Field is far too wise to do the work for us. We must decide for ourselves how to interpret the world he has made. My take is this: Lydia is a “rat,” a “monster,” and a “crocodile.” She’s also a brilliant woman. Toward the end of the film, we learn she came into this world as plain Linda Tarr, which implies that Lydia Tár was not born, but created. But by whom? The culture vultures that populate Adam Gopnik’s New Yorker events? By a musical caste system that deifies conductors? Or was it the struggle itself to climb the ranks in a “man’s profession” that turned Lydia into … well, just another man?
Everything in life is about sex, except for sex. Sex is about power. In a hierarchical society, we give inordinate amounts of power to some people and none to others. Then we expect those people not to use it.
It is my belief that power will always be abused, no matter who wields it. And it’s worth noting that in TÁR, the anonymous “nobodies” are the ones who bring down the giant. All abusers leave a trail of human detritus in their wake. In this case, the detritus hits back.
TÁR shows us that yes, the guilty must be held accountable, but people create these monsters. And as long as people exist, monsters can never be destroyed.
Copyright © 2023 Stacey Eskelin
Got some thoughts? Share them with me! The comments section is below.
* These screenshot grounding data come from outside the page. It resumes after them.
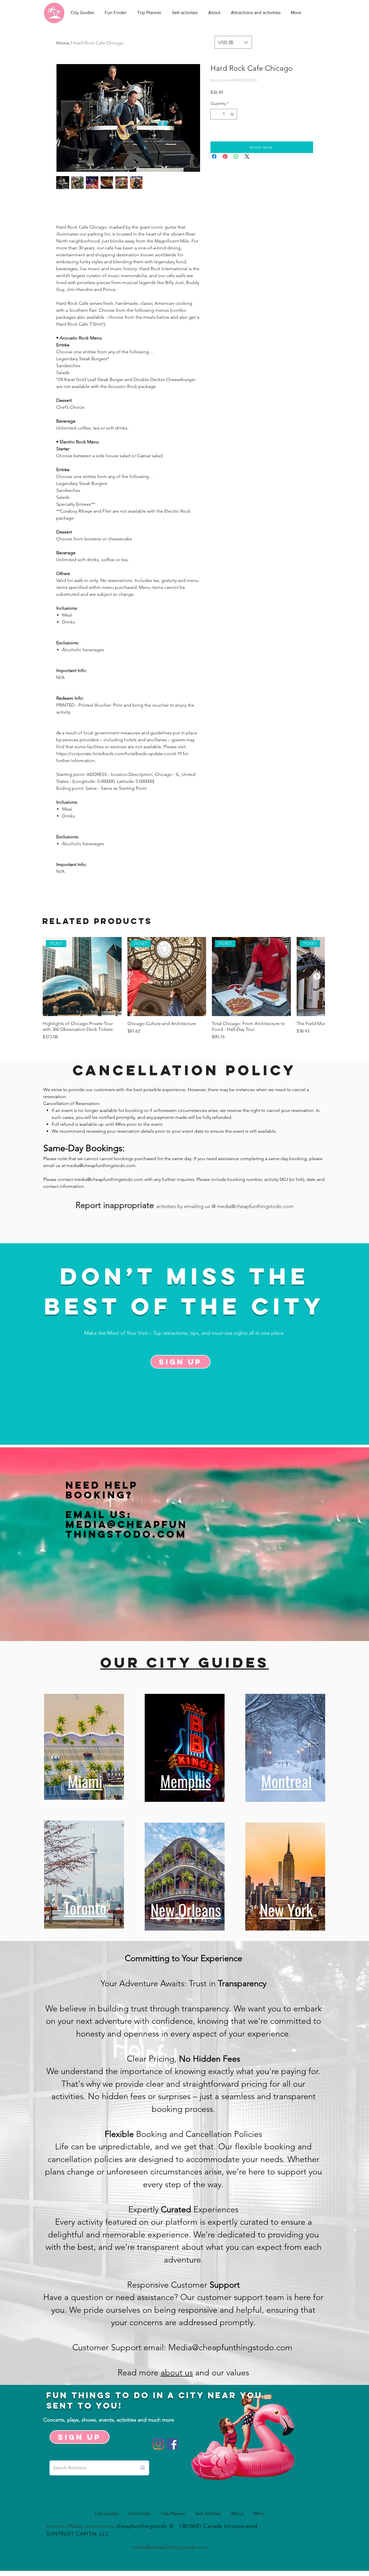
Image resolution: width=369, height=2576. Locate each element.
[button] (233, 42)
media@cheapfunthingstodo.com (100, 1165)
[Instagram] (158, 2444)
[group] (183, 989)
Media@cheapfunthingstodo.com (126, 1529)
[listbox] (233, 42)
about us (177, 2372)
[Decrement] (215, 114)
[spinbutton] (224, 114)
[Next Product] (316, 976)
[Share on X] (247, 156)
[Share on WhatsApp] (236, 156)
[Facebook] (172, 2444)
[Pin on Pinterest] (225, 156)
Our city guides (184, 1662)
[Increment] (232, 114)
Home (62, 43)
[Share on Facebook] (214, 156)
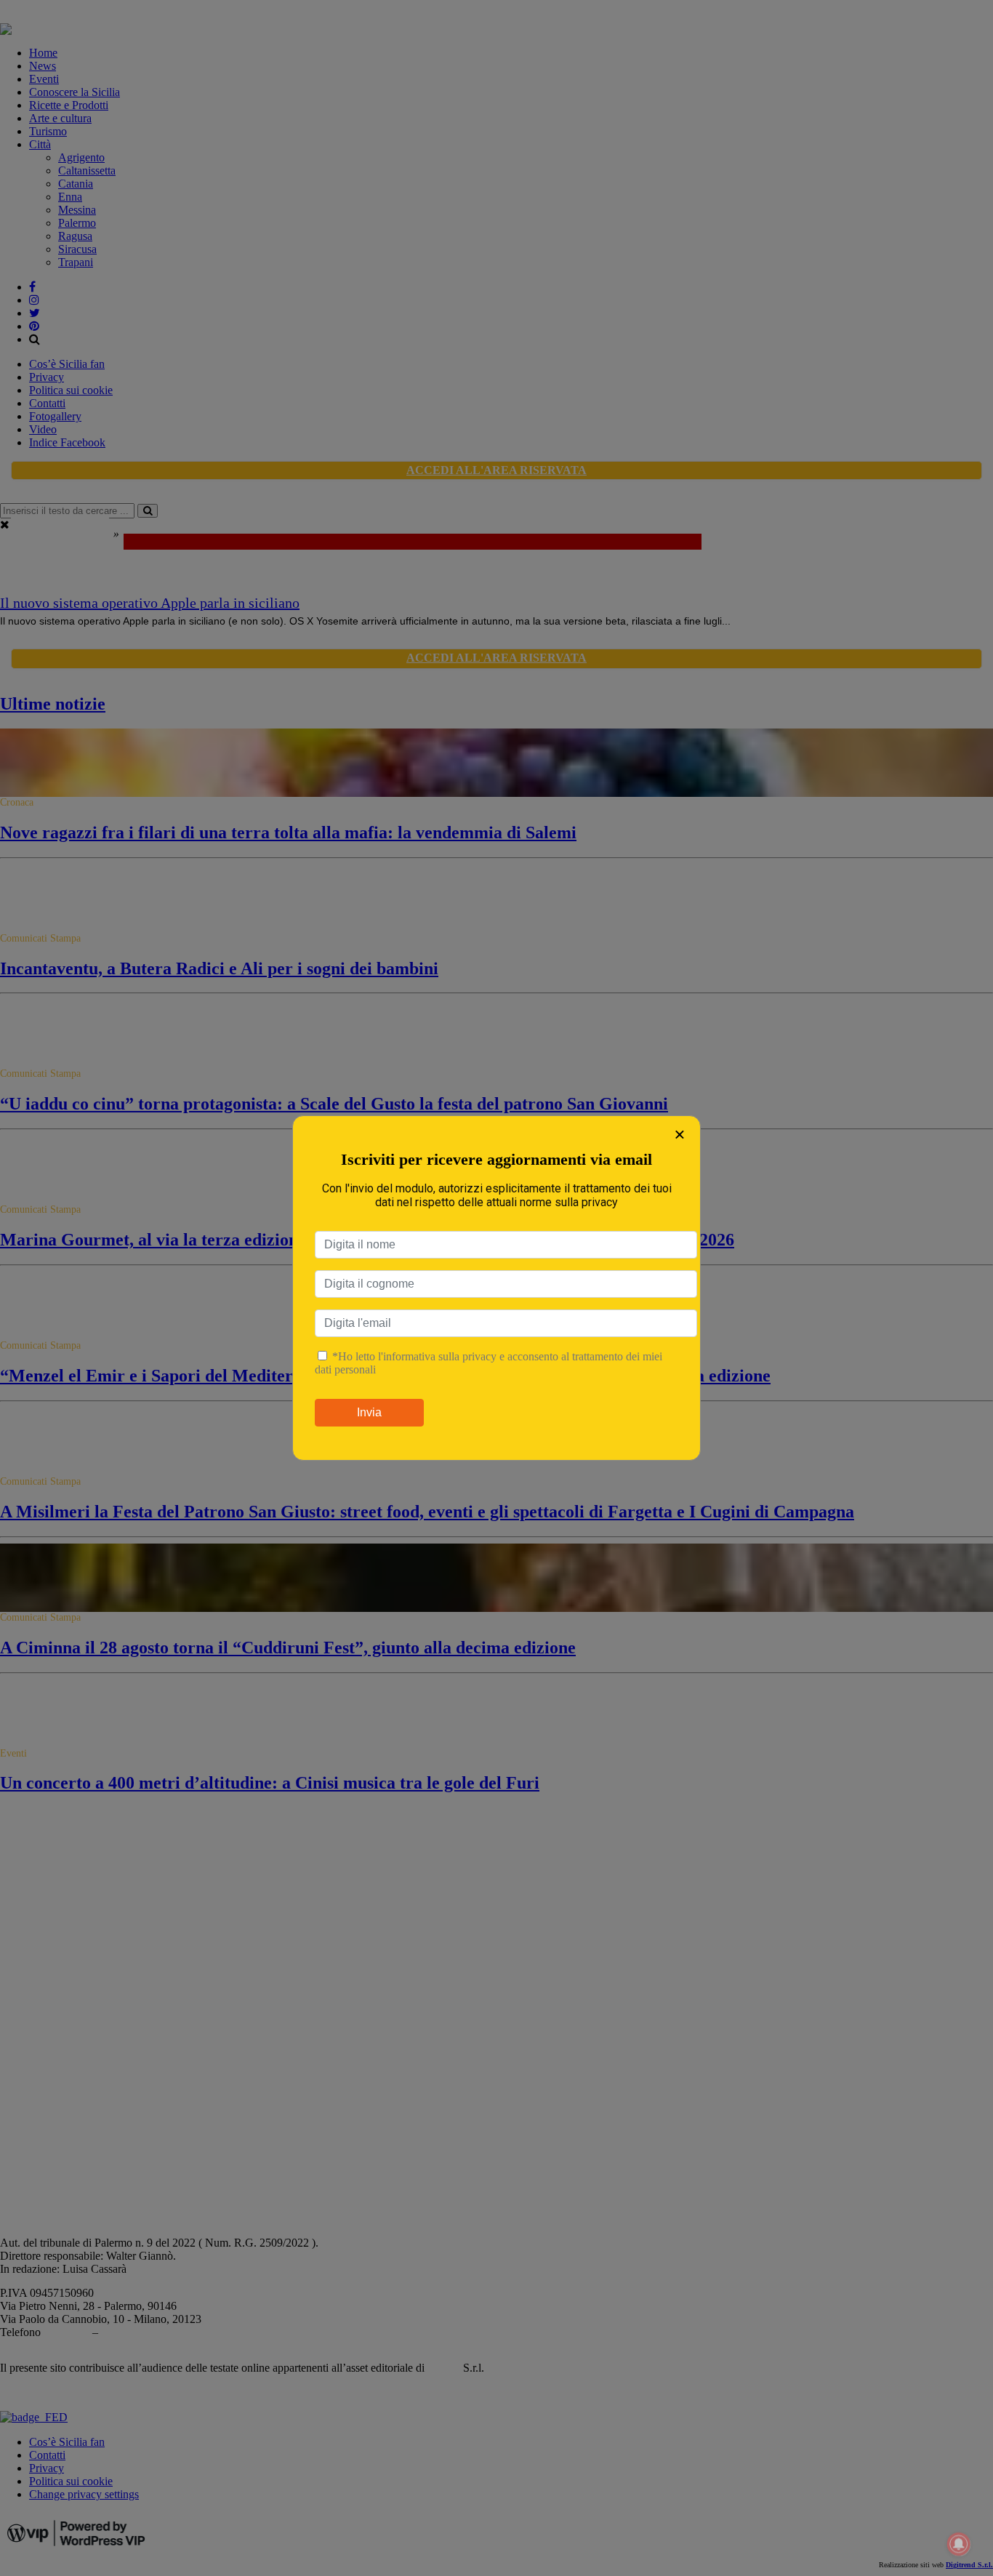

Beautifully written and observed. The film has stayed with me, and I have wanted to discuss it at length. Your critique of it made me feel as if I have just had a healthy, refreshing conversation about it. Bravissima. Grazie mille. I hope Cate B. receives an Oscar for her performance!
As long as there are people, there will be monsters who abuse power to dominate people. As long as there is power, it will ultimately destroy those who can't control it...and almost none of us are able to truly control it.
I enjoyed Tár, but I think I might have had a better appreciation of and for it if I were a women or, better yet, a lesbian. The political/interpersonal aspects of the movie felt difficult to come to grips with, and I felt ill-equipped to process them as it moved along.
The finale was simultaneously decisive and indecisive, a commentary on how far the mighty and self-absorbed can fall while also not giving the story a feeling of resolution (a particularly American shortcoming- we like things wrapped with a neat, tidy bow).
Nonetheless, I'd pay to watch Cate Blanchett in a condom commercial.